The Republicans and Conservatives capitulation on race, particularly the immigration aspect of the issue, guarantees the Left's victory (not to mention the destruction of the civilization). They're a bunch of crooks who only want access to the system to pursue some pet project or money making scheme. To use the appropriate Mafia vernacular they're busting out the country, they don't care about its long term prospects. Writing out Evangelicals? Sure why not, they've written out just about every constituent group in their coalition except the ones who have no interest in voting for them anyway (like blacks and browns). I mean, this is the Party that whose leader a few years ago called the majority of it members Nazis, in effect, for wanting even a small amount of immigration control. That episode was typical of Republican leadership. It clearly showed they have no connections with the vast majority of their voters, no idea of their desires, and indeed no cares about those desires, they're only in it for the money and can't understand any other motivation. Their first instinct is to side with the dominant Liberal elite because that is the most direct way to access the system and get to the money. They were stunned by the furious reaction of their voters.

It would be better for the nation if the Republican Party literally ceased to exist, if Republicans who makes less than 200k a year quit the Party and re-registered as Democrats. Then there would be at least have SOME Conservative say in how we are governed. What would likely happen if this miracle ever actually came to pass is that the SDS typed who now control the Democrats would break off and form an opposition party whose extremism would guarantee that they would be ineffectual for decades.
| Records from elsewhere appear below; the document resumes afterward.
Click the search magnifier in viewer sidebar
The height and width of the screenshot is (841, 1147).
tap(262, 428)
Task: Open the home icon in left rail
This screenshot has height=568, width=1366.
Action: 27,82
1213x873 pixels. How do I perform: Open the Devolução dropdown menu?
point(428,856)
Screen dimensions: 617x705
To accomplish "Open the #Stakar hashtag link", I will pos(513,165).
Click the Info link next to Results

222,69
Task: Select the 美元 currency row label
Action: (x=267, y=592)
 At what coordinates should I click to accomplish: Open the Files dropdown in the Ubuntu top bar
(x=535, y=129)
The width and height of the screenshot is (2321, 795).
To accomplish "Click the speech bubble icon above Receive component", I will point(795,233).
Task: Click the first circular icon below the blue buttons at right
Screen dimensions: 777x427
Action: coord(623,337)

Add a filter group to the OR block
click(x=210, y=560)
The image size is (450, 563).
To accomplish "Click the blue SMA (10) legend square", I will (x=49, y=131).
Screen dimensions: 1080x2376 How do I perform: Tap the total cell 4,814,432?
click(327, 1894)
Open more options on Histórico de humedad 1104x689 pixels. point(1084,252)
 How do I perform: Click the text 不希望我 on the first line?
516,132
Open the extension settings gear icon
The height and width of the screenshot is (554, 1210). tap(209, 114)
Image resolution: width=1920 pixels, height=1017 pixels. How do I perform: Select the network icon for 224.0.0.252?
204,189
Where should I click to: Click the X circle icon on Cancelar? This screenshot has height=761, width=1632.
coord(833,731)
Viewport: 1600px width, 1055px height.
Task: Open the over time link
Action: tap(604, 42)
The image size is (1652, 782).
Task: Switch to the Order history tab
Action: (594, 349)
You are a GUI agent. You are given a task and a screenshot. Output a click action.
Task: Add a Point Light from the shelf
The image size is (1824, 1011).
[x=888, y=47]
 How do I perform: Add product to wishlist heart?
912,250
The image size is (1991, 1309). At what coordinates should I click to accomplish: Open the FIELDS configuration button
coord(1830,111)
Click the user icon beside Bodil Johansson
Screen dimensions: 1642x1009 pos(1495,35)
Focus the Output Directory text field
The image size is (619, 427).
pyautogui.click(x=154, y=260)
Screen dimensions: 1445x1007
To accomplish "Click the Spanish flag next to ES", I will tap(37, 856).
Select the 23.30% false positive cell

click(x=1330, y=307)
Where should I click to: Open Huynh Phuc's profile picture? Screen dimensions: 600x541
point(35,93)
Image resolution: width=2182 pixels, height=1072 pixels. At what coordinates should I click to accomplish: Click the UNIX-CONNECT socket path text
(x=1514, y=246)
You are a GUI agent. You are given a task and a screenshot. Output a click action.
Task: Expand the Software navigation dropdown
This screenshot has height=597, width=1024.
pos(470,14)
Right now the Republican leadership performs that function for Conservatism even when they win at the polls.

Anonymous said...

Christian here and dislike Palin and Beck (too liberal for me). I'm a racial conservative while being a social conservative too (fully traditional conservative). The only difference is that I'm ex-evangelical (don't ask) and a conservative theological Catholic. I think the GOP is full of crooks and the leaders are either capitalists, neoconservatives or libertarians.